» **Task directions**
Among the entries that follow, some lines contain the word "favorites". Show all of them.

» **Stored items**
☆ ☆ ☆ ☆ ☆ ☆ ☆

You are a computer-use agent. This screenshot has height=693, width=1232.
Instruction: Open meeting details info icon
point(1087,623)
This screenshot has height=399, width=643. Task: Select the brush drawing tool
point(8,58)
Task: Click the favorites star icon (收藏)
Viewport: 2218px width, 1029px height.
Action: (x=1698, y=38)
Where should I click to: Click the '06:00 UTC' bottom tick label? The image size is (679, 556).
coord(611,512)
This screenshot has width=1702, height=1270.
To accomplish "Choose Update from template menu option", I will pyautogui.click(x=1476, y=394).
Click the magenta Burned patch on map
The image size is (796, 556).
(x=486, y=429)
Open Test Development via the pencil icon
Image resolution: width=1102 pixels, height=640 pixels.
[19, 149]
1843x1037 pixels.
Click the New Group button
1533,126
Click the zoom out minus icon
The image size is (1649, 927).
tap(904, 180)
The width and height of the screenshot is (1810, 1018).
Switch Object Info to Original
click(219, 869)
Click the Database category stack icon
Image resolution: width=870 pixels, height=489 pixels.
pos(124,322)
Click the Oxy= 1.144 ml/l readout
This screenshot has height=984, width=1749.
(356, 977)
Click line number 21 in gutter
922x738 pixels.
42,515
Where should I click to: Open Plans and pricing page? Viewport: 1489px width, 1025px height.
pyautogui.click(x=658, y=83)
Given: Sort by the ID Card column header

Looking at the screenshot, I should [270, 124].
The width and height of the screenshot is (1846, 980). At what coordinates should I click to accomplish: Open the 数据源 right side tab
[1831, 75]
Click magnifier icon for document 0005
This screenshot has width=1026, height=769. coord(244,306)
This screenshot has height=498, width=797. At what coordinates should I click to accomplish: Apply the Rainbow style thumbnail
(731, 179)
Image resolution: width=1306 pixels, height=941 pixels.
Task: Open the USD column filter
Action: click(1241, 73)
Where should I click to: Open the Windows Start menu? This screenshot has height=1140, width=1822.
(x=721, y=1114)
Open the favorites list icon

☆ ☆ ☆ ☆ ☆ ☆ ☆

» **Result**
Task: Click the favorites star icon (收藏)
Open the favorites list icon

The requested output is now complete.